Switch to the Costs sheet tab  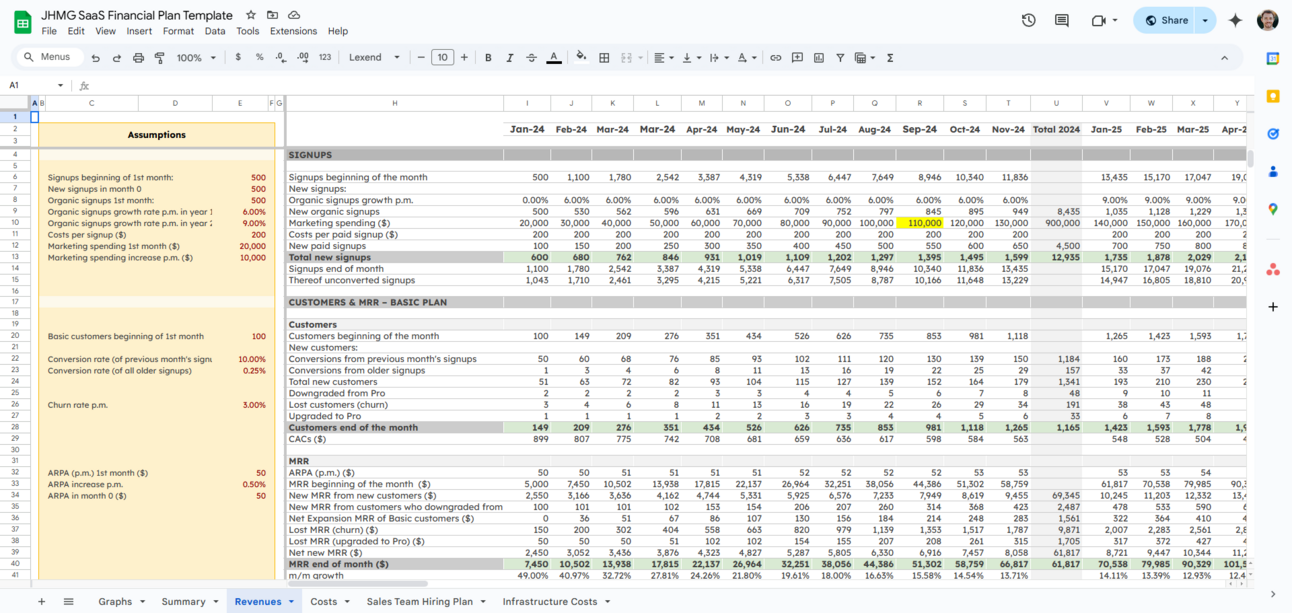click(323, 602)
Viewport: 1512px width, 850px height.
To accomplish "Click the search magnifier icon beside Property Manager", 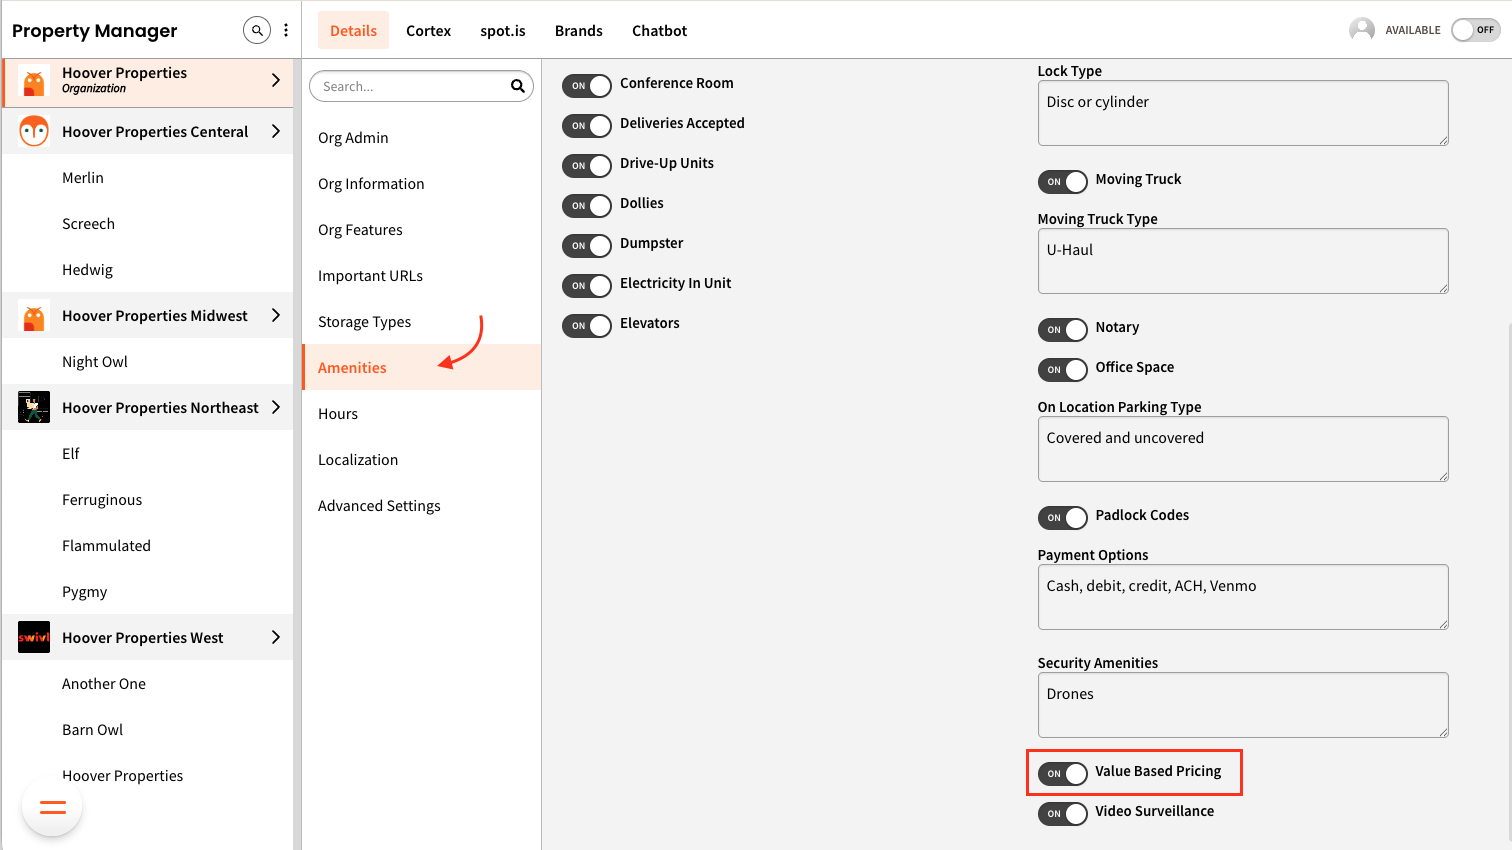I will pyautogui.click(x=257, y=30).
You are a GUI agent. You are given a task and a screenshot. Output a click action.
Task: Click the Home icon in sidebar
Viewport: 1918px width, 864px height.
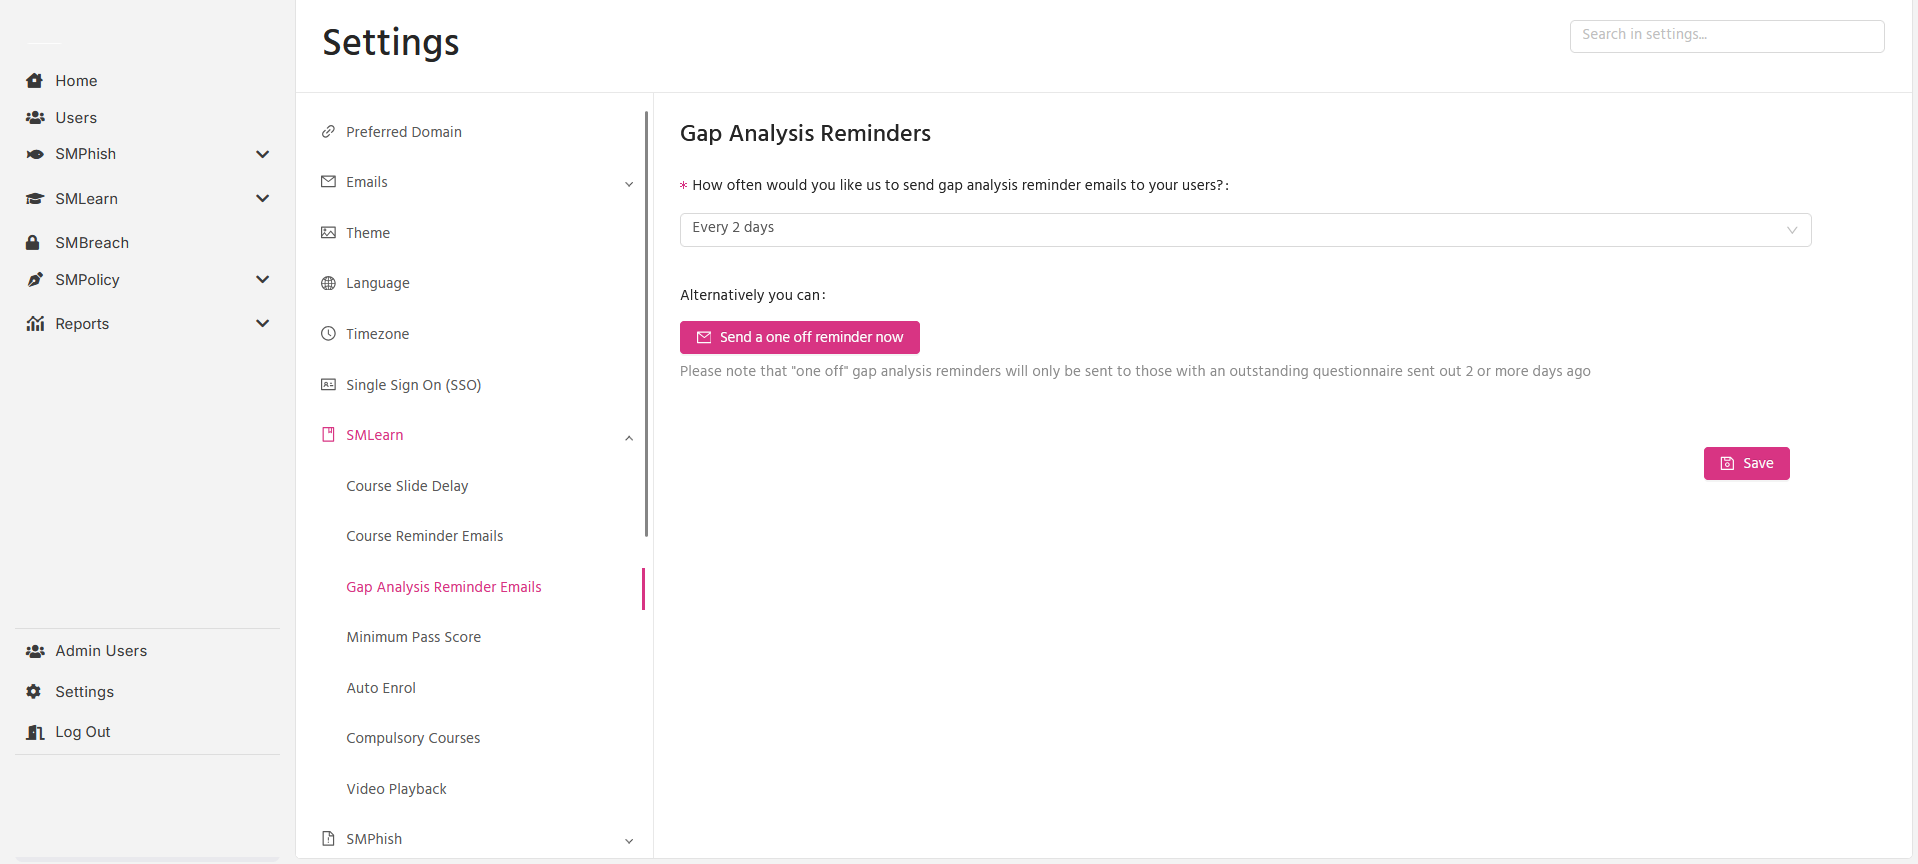pyautogui.click(x=35, y=81)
• • • • •
WHAT THE TASK ASKS:
No pictures go in the copy. Retype exactly the lines from the one with "You are a GUI" through the last line of the entries above, both included, and nothing more.

RESPONSE:
You are a GUI agent. You are given a task and a screenshot. Output a click action.
Task: Click the Home icon in sidebar
Viewport: 1918px width, 864px height.
pyautogui.click(x=35, y=81)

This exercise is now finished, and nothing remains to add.